Problem to work on: Reproduce word for word the stretch of the records from the line containing "The height and" through the end of the records, and leave the pictures out of your answer.

## Start Given data

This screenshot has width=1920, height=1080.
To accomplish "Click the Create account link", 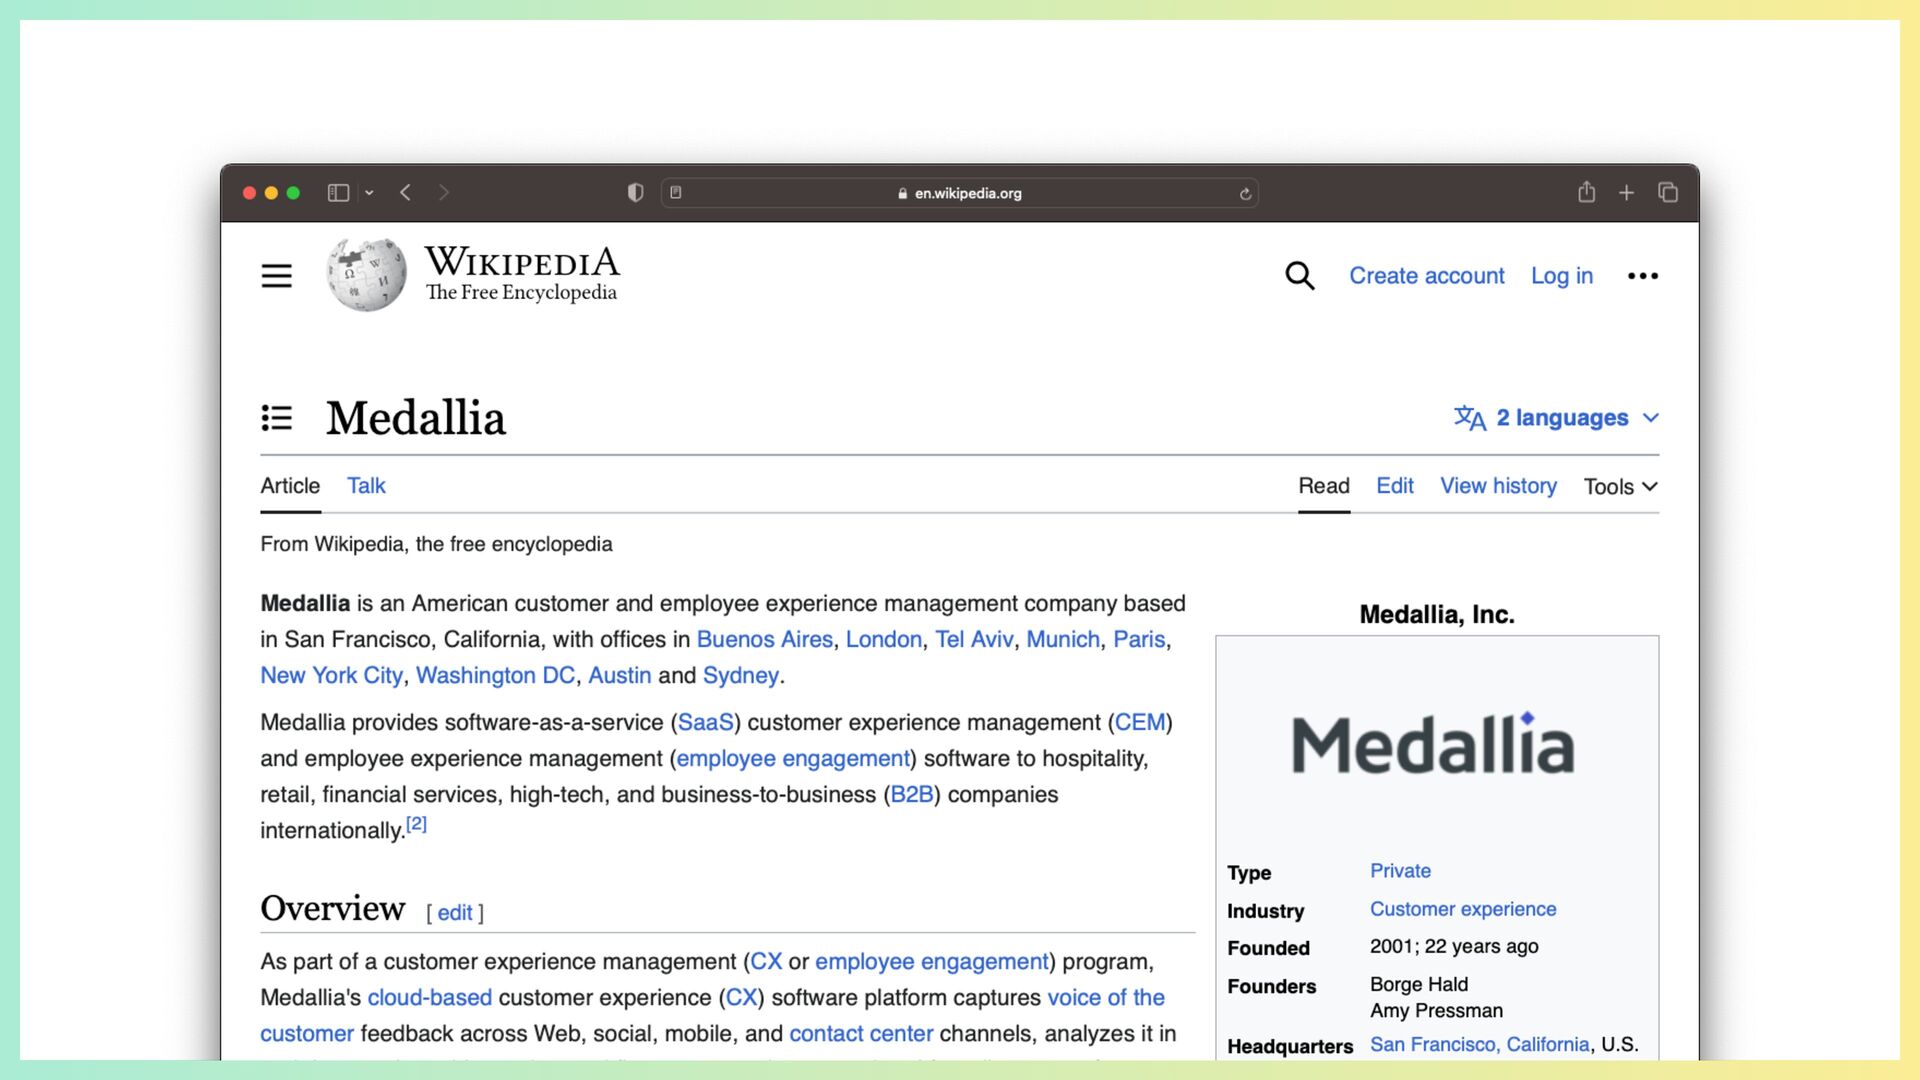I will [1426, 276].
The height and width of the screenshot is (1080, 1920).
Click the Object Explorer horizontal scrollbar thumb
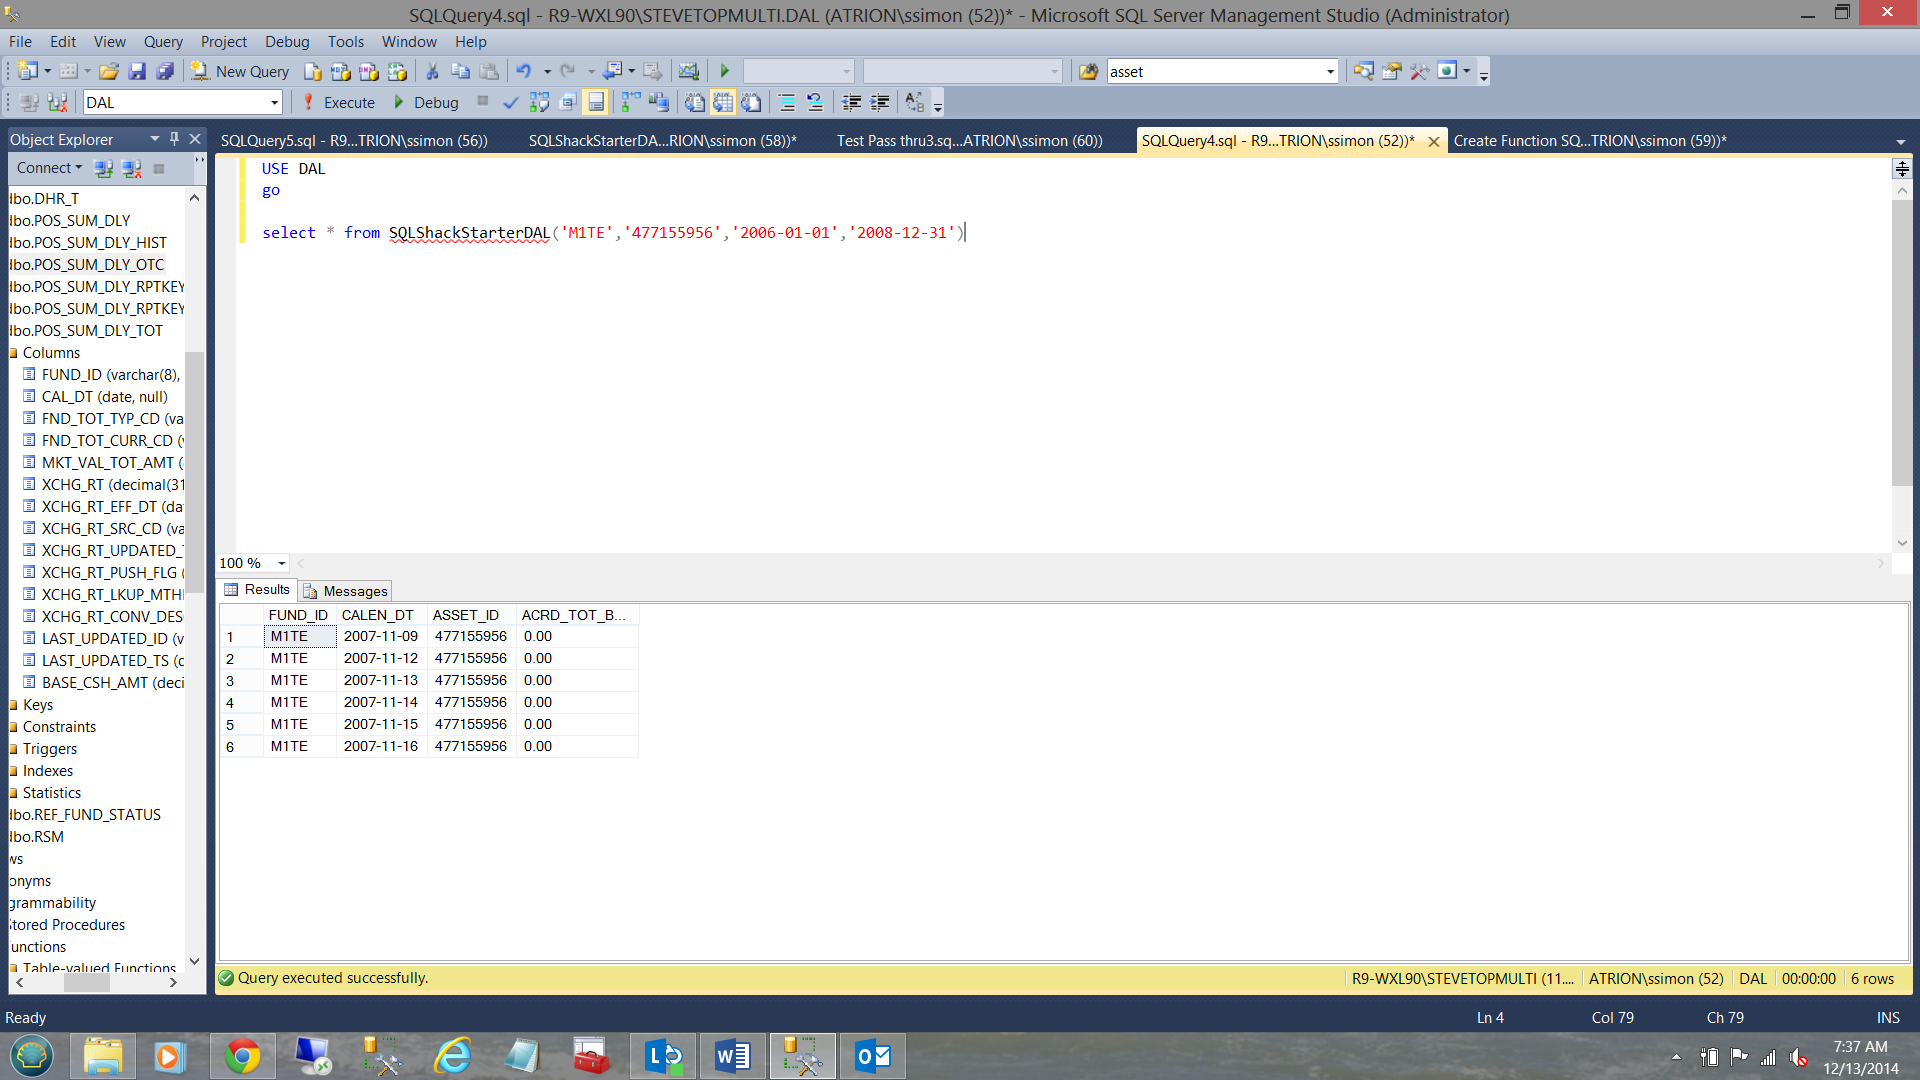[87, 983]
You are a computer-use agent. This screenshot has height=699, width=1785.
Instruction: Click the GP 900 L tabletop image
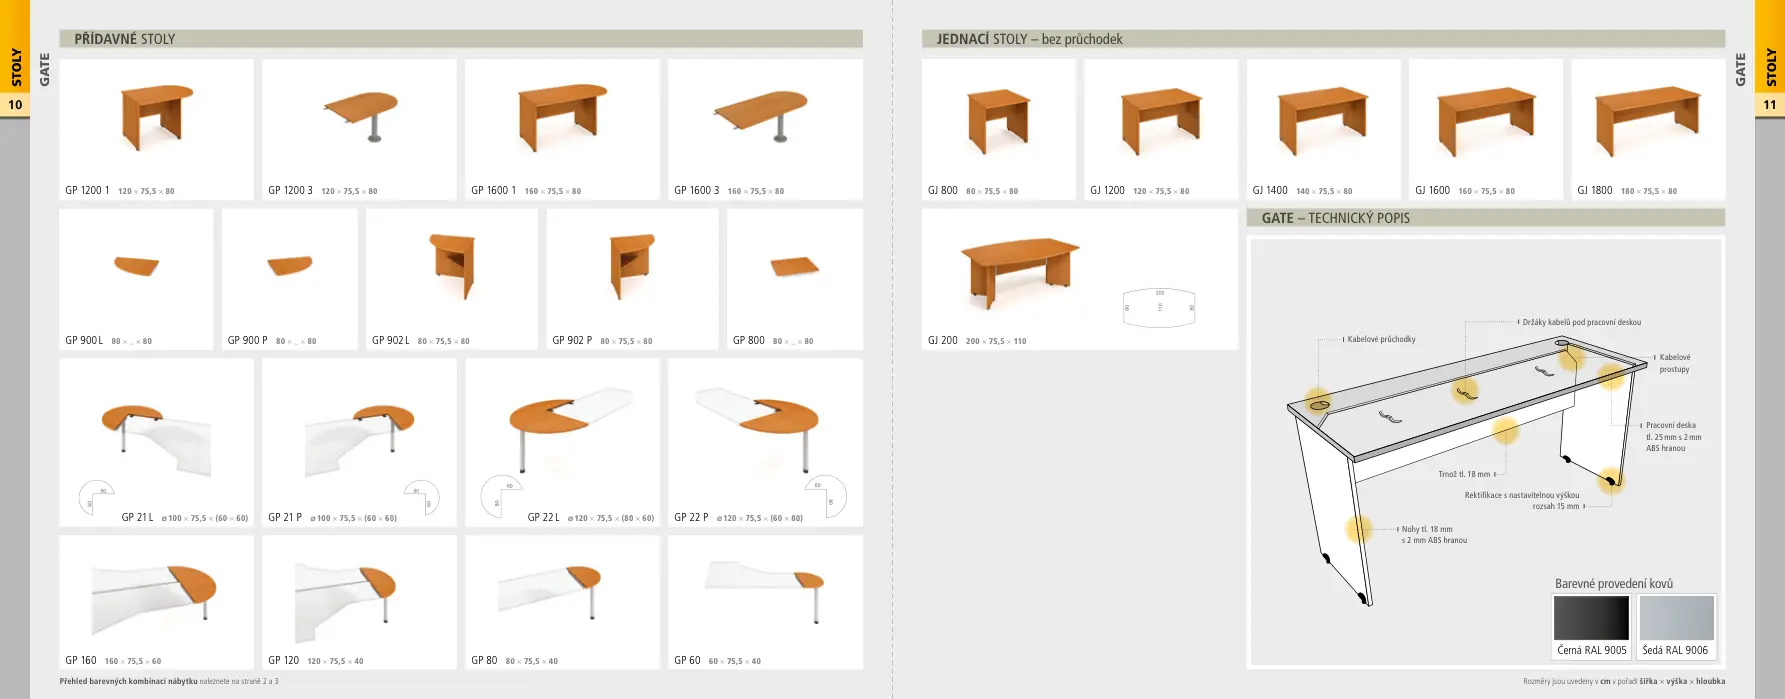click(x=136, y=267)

## End Given data

Solution to the exercise:
The height and width of the screenshot is (1080, 1920).
Click the Object Explorer horizontal scrollbar thumb
[87, 983]
You are a computer-use agent. This screenshot has height=699, width=1785.
Instruction: Click the GP 900 L tabletop image
click(x=136, y=267)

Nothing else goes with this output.